His Plan: Charles Lindbergh might be best known for his solo nonstop flight across the Atlantic ocean, but aviation wasn’t his only obsession. He had a lesser-known relationship with Nobel Prize winner Dr. Alexis Carrel, with whom he worked to make human organs as replaceable as airplane parts. Lindbergh may have footed the bill, but according to David Friedman’s The Immortalists, both were driven by a desire to eliminate inferior races. If you’re curious, all you need to know is Lindbergh favored the Nazis.

Is It Possible? The technology the two pioneered at the Rockefeller Institute helped push along innovations in modern organ transplants. Fortunately the Nazis still lost.

Larry Ellison

Years Alive: 71 (1944-present)

His Plan: According to Adam Gollner, author of The Book of Immortality, the Oracle CEO’s foundation gives away more than $40 million a year to research that aims to end mortality or cure diseases that limit lifespan.

Is It Possible? “Death makes me very angry,” Ellison told Gollner. Ellison is the sixth-richest person in the world, so he has both the resources and the motivation to at least keep trying.

Peter Thiel

Years Alive: 48 (1967-probably forever)

His Plan: He told The Washington Post in 2015, “I worry the FDA is too restrictive. Pharmaceutical companies are way too bureaucratic. A tiny fraction of a fraction of a fraction of NIH [National Institutes of Health] spending goes to genuine anti-aging research.” His answer: giving millions of dollars to researchers through his nonprofit Break Out Labs. These days, when he’s not suing media companies or supporting Donald Trump, he’s taking seriously the idea of infusing the blood of teens into his own veins. According to Inc., the process — named parabiosis — has been in practice since the 1950s, but it’s never really caught on in the scientific community until recently.

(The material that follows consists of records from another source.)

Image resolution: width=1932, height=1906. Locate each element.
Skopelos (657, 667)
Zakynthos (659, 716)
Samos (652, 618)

Is It Possible? Laugh all you want, but the process has proven effective in lab tests on rodents. Testing on humans is just beginning, so Thiel might be jumping the gun a bit (or perhaps he’ll be around long enough for all these other idiots’ ideas to actually start working).

Dmitry Itskov

Years Alive: 35 (1980-Present)

His Plan: A Russian digitial media mogul, the multimillionaire favors the web in his plans for immortality. He founded the “2045 Initiative,” which strives to create a robot that would be capable of uploading human consciousness by the year 2045.

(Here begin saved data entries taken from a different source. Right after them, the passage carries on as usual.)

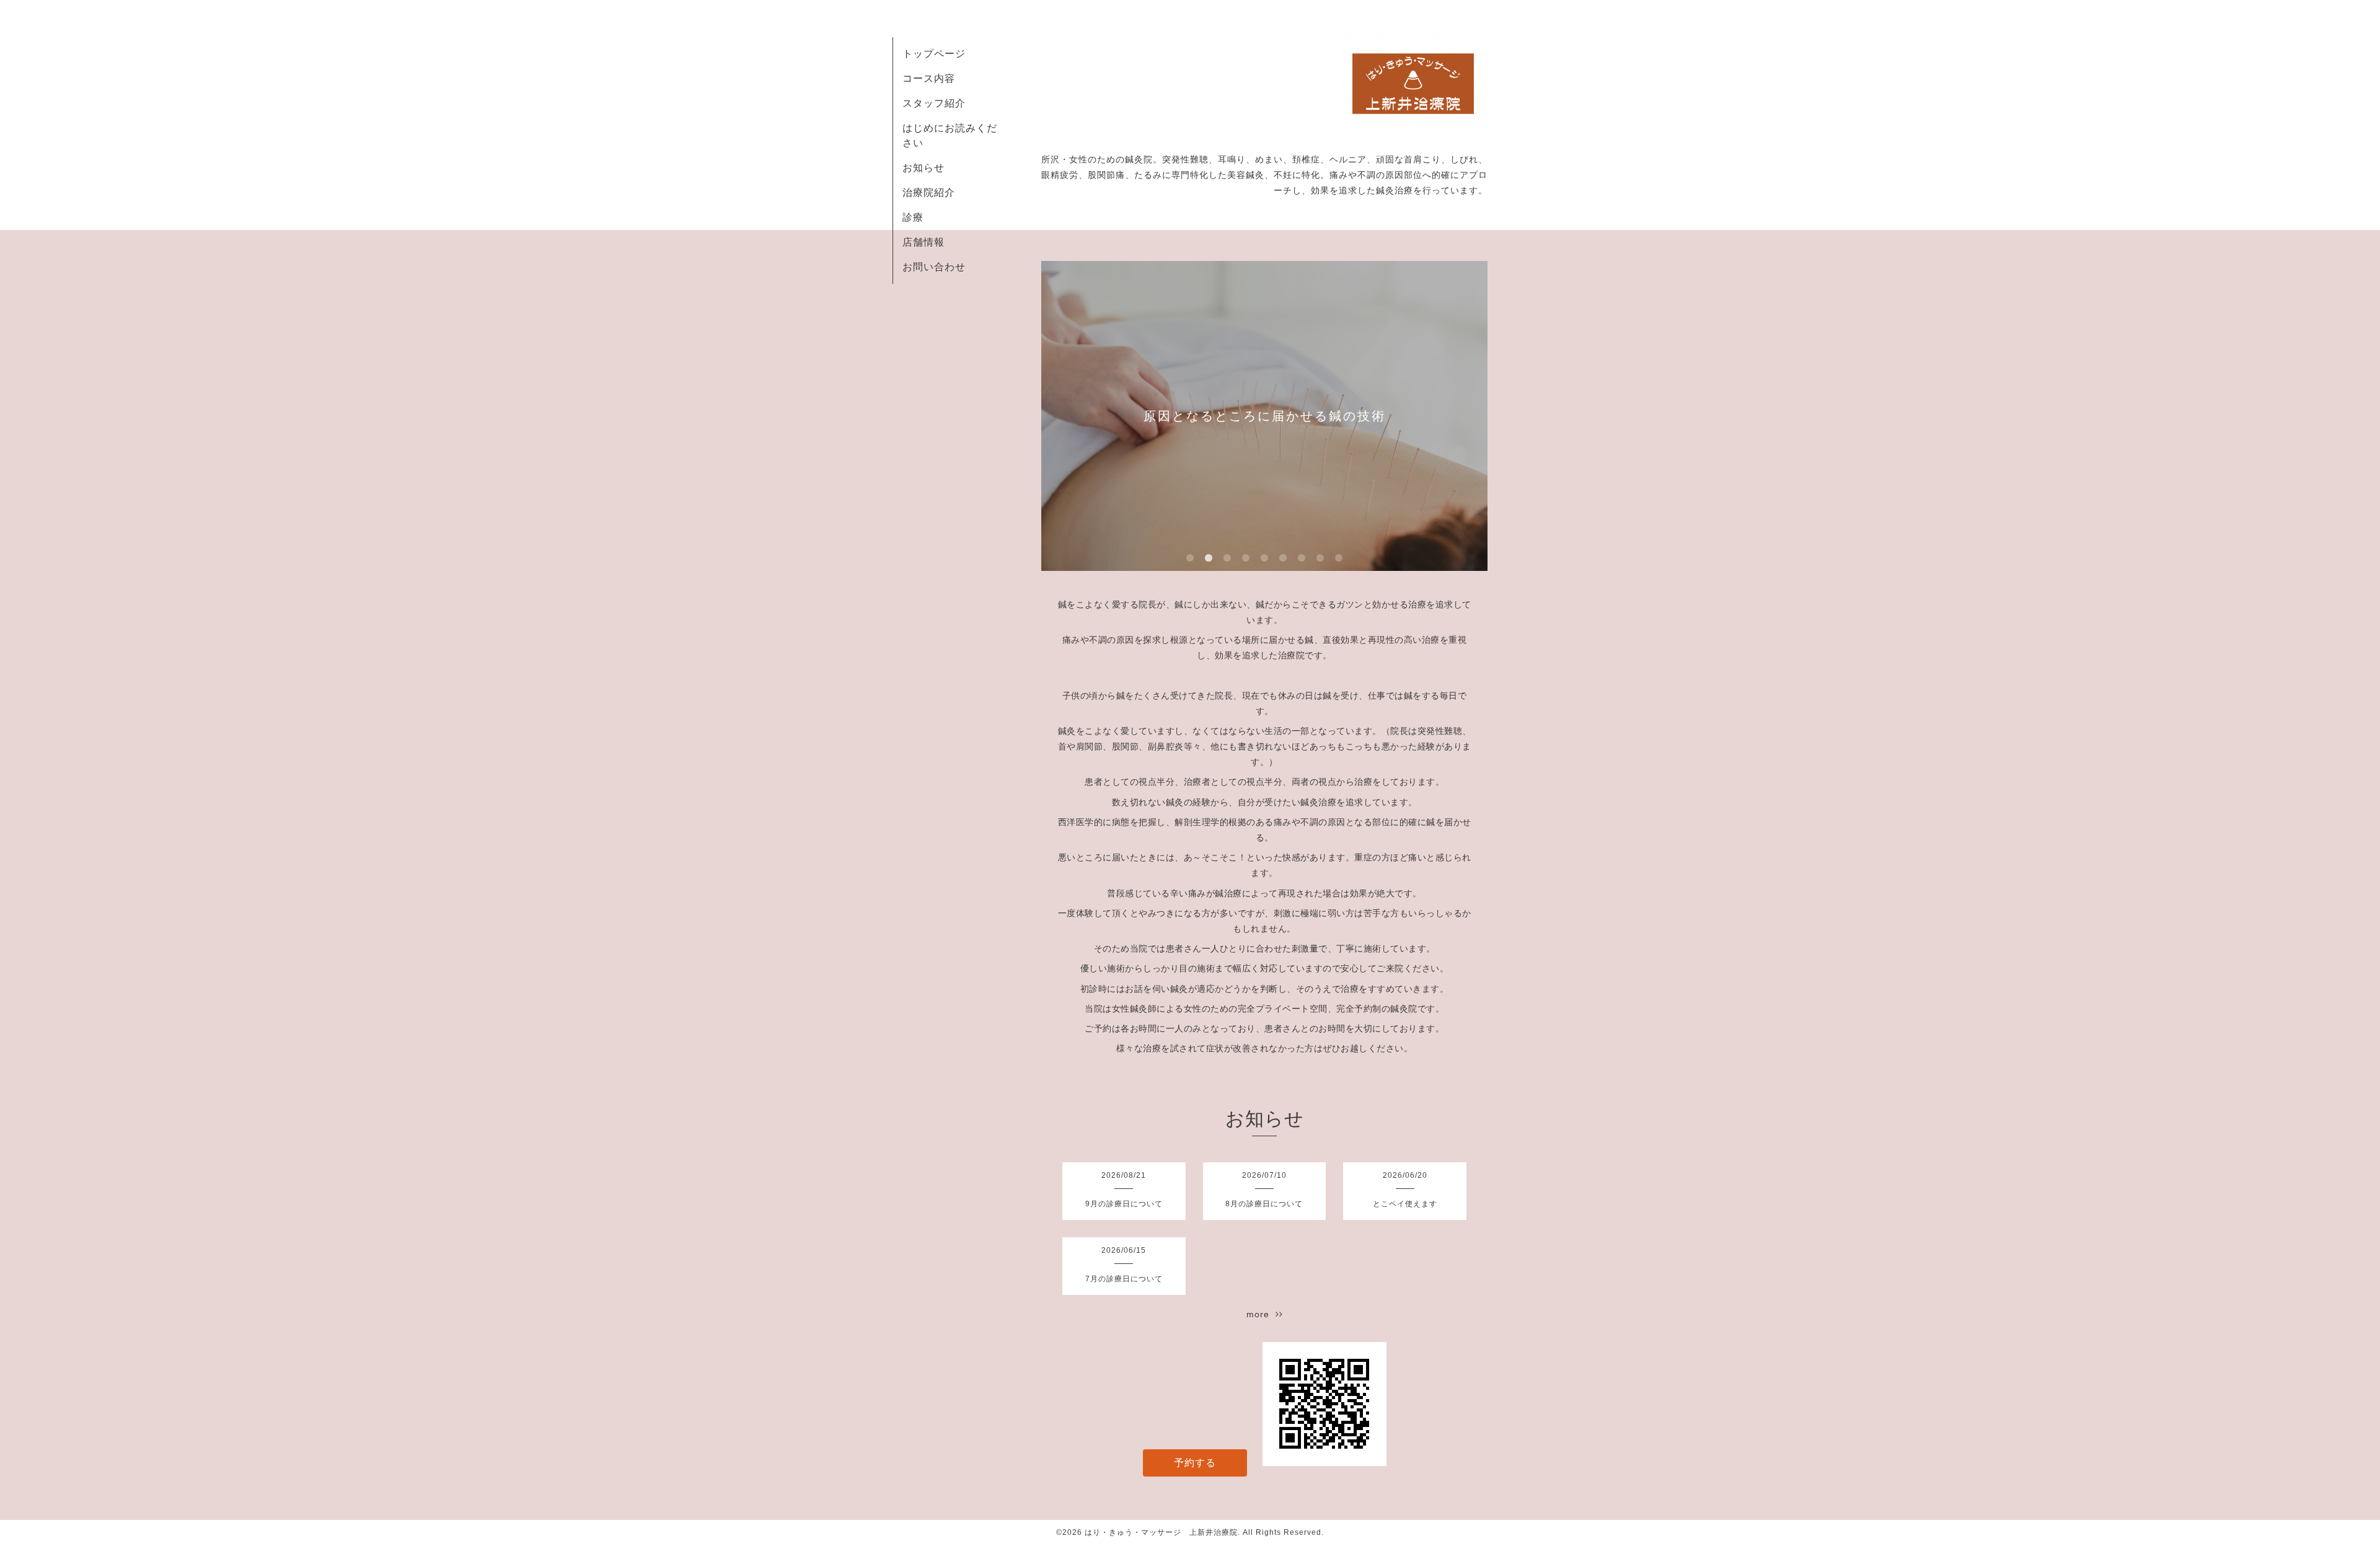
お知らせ (923, 167)
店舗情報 (923, 242)
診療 (912, 217)
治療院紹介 (928, 192)
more (1261, 1314)
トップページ (934, 53)
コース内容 (928, 78)
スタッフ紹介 (934, 103)
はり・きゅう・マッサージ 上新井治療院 (1161, 1532)
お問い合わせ (934, 267)
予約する (1195, 1462)
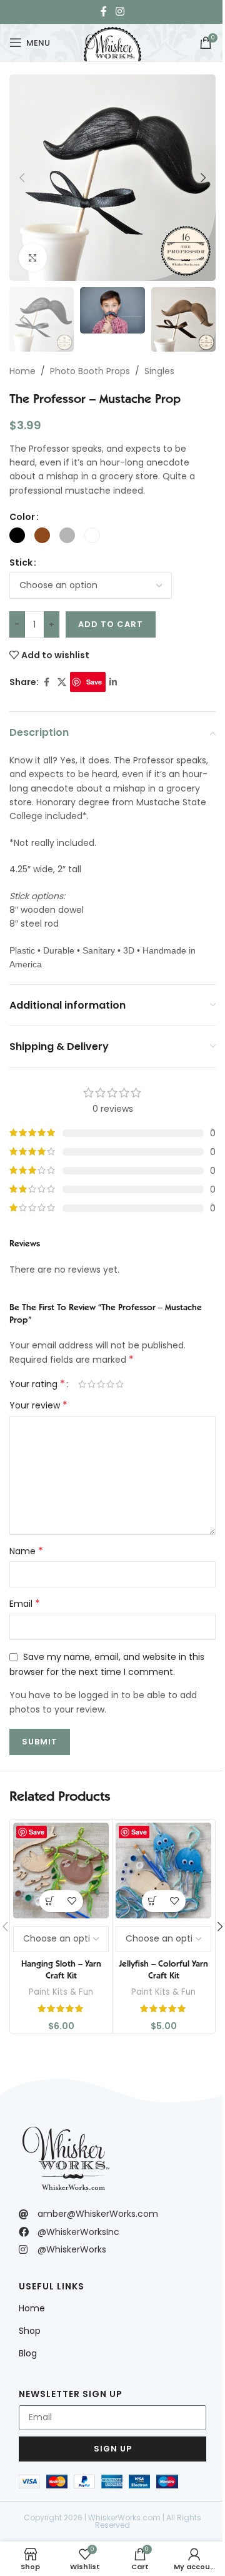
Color (22, 517)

Is It Possible? Right now a group of neuroscientists and researchers are hard at work making the Asimovian plan a reality. The company has four goal stages, the first of which involves enabling humans to control bionic limbs. Engineers at John Hopkins have reported success in controlling the fingers of a prosthetic arm using mind control. The U.S. military and the Dalai Lama both support the goals of the initiative to create robotic avatars for humans, so things are looking good.

Mark Zuckerberg

Mark Zuckerberg

Years Alive: 32 (1984-present)

His Plan: Zuckerberg might be the youngest man on this list but he is also the richest and trust us, he is worried. Alongside fellow rich man Sergey Brin, Zuckerberg is one of the founders of the Breakthrough Prize, which awards $3 million gifts to “important, primarily recent, achievements in the categories of Fundamental Physics, Life Sciences and Mathematics.” It’s not entirely clear what the Zuck is up to, but when asked by Stephen Hawking what scientific breakthroughs he was focused on, he wrote, ‘I’m most interested in questions about people. What will enable us to live forever? How do we cure all diseases?” Which is just a fancy way to say “how to make people live forever.”

Is It Possible? Give us $3 million and we’ll tell you.